IoT World Awards Finalist PTC Focuses on Industrial AR

An article on IoT World Today.com discusses the work on Industrial Augmented Reality, of AREA member and Boston-based company PTC, a finalist at IoT World Awards.

The firm’s background is discussed including its industrial IoT platform. CEO Jim Heppelmann said that one factor in its success was to PTC’s long-standing focus in shrinking the gap between the digital and physical worlds. Its logo, representing a digital and physical hand coming together, hints at this intersection, which serves as a foundation for its IoT focus.

“PTC started with the digital definition of things through CAD and PLM tools,” reads part of a corporate presentation on the company. It continues: “This digital definition is converted into the physical things around us. Today, those physical things generate digital information that can be captured and analyzed by the IoT.”

The company also has a unique vantage point when it comes to augmented reality, Heppelmann said. “If you really want to do AR, you need to know 3D. That’s our heritage. And you need IoT because you need data about the physical world,” he explained. “And then you need to understand the shape of the physical world.”

Other than ThingWorx, part of the company’s IoT offerings is KEPServerEX, a connectivity platform used in more than 75,000 sites. The software offers support for an array of industrial devices while also offering the ability to convert legacy insecure communication protocols with secure protocols as well as support for SSL and TLS.

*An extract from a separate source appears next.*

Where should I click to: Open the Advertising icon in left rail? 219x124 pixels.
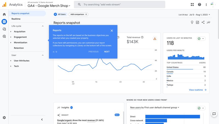click(x=4, y=36)
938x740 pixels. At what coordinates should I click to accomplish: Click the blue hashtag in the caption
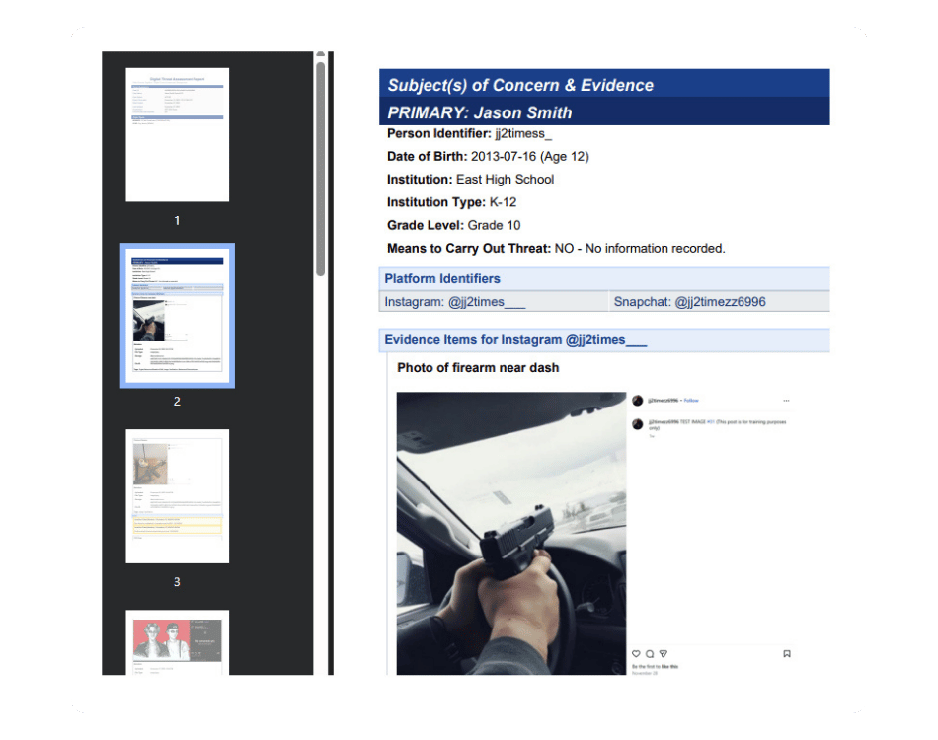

In terms of augmented reality, the company recently bolstered its offerings with the Vuforia Expert Capture AR technology. Designed to help industrial companies quickly create training guides and SOP manuals, the Expert Capture system enables a skilled worker to repair or assemble a piece of machinery while documenting every step in the process so others can follow in that expert’s footsteps.

The problem Expert Capture aims to solve is capturing knowledge from industrial veterans. Many industrial sectors are wrestling with an aging workforce. In the United States, the average age of a worker in manufacturing was 44 in 2018. “There’s lots of people retiring,” said Mike Campbell, executive vice president, augmented reality products at PTC. “They’re taking all their tribal knowledge out of the workforce with them. Some of our customers are really in a crisis mode where they’re trying to figure out how do we maintain that knowledge.”

The problem drove PTC to develop the Expert Capture system, which works in three phases. “The first phase is about capturing the expertise. So you basically put a set of digital eyewear on your experts, and then they do their job,” Campbell said. The experts can carry out a task hands-free and common on critical steps. “They’re recording video and taking pictures along the way,” Campbell said. “The second phase is enhancing that expertise.” in this step, after performing a series of physical steps and capturing it via digital eyewear, the worker can fine-tune the structure of the digital materials the Expert Capture system creates. The third step is sharing the expertise of experienced workers with less-experienced employees. After publishing, the instructions are available on a variety of devices.

In terms of digital eyewear, the system supports Microsoft HoloLens as well as the forthcoming HoloLens 2. It also supports the RealWear HMT-1 head-mounted Android computer that can be attached to a hard hat.

Users viewing instructions gathered by the system can use the aforementioned systems as well as access the information on smartphones and tablets. “Some of our customers were saying: ‘Boy, I’d like to just have a piece of documentation.’ So we output to that as well,” Campbell said. No matter what the option, the system can improve the accuracy and speed in which workers perform new or unfamiliar tasks.

One of PTC’s customers, Global Foundries, was able to reduce the time to document standard operating procedures by up to tenfold while curbing employee training time by half by using the Vuforia Expert Capture system in a trial.

The wide support is indicative of PTC’s ethos that prioritizes ecosystems over individual technologies. “There is a broad waterfront of AR capabilities that are required, and we are addressing that entire waterfront with many different options across all of those different vectors,” Campbell said. “That’s why I think people choose PTC because we’ve got all of those options available.”